PROBLEM:
Render every line of the material below as a Markdown table with the columns Row and Line, numbering the rows in order and skipping blank lines.

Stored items
══════════════════════════════

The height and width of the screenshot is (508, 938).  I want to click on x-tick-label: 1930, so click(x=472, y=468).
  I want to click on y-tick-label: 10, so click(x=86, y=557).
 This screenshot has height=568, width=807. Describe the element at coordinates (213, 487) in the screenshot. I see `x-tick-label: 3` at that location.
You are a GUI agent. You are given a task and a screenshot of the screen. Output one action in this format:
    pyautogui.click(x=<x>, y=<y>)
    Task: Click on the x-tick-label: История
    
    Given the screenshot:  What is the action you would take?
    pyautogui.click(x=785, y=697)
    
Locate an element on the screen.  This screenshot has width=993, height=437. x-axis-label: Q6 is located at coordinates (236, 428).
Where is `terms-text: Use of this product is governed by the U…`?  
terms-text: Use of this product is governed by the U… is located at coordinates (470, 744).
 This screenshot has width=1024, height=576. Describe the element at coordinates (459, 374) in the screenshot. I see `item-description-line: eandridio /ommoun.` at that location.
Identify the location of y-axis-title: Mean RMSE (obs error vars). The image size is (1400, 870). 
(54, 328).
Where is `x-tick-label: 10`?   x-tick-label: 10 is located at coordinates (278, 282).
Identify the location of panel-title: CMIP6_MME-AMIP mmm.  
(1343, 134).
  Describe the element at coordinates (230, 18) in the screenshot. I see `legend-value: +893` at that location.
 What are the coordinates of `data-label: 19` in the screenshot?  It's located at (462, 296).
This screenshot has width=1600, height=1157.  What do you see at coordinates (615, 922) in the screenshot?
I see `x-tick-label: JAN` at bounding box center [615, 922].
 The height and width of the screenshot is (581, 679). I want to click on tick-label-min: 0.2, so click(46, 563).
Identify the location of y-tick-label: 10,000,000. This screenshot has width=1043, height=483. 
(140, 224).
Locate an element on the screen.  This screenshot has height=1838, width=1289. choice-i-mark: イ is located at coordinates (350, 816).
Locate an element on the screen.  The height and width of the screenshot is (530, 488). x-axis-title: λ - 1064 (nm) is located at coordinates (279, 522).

══════════════════════════════

TASK RESULT:
| Row | Line |
|---|---|
| 1 | The height and width of the screenshot is (508, 938).  I want to click on x-tick-label: 1930, so click(x=472, y=468). |
| 2 |   I want to click on y-tick-label: 10, so click(x=86, y=557). |
| 3 |  This screenshot has height=568, width=807. Describe the element at coordinates (213, 487) in the screenshot. I see `x-tick-label: 3` at that location. |
| 4 | You are a GUI agent. You are given a task and a screenshot of the screen. Output one action in this format: |
| 5 |     pyautogui.click(x=<x>, y=<y>) |
| 6 |     Task: Click on the x-tick-label: История |
| 7 |     Given the screenshot:  What is the action you would take? |
| 8 |     pyautogui.click(x=785, y=697) |
| 9 | Locate an element on the screen.  This screenshot has width=993, height=437. x-axis-label: Q6 is located at coordinates (236, 428). |
| 10 | Where is `terms-text: Use of this product is governed by the U…`?   |
| 11 | terms-text: Use of this product is governed by the U… is located at coordinates (470, 744). |
| 12 |  This screenshot has width=1024, height=576. Describe the element at coordinates (459, 374) in the screenshot. I see `item-description-line: eandridio /ommoun.` at that location. |
| 13 | Identify the location of y-axis-title: Mean RMSE (obs error vars). The image size is (1400, 870).  |
| 14 | (54, 328). |
| 15 | Where is `x-tick-label: 10`?   x-tick-label: 10 is located at coordinates (278, 282). |
| 16 | Identify the location of panel-title: CMIP6_MME-AMIP mmm.   |
| 17 | (1343, 134). |
| 18 |   Describe the element at coordinates (230, 18) in the screenshot. I see `legend-value: +893` at that location. |
| 19 |  What are the coordinates of `data-label: 19` in the screenshot?  It's located at (462, 296). |
| 20 | This screenshot has width=1600, height=1157.  What do you see at coordinates (615, 922) in the screenshot? |
| 21 | I see `x-tick-label: JAN` at bounding box center [615, 922]. |
| 22 |  The height and width of the screenshot is (581, 679). I want to click on tick-label-min: 0.2, so click(46, 563). |
| 23 | Identify the location of y-tick-label: 10,000,000. This screenshot has width=1043, height=483.  |
| 24 | (140, 224). |
| 25 | Locate an element on the screen.  This screenshot has height=1838, width=1289. choice-i-mark: イ is located at coordinates (350, 816). |
| 26 | Locate an element on the screen.  The height and width of the screenshot is (530, 488). x-axis-title: λ - 1064 (nm) is located at coordinates (279, 522). |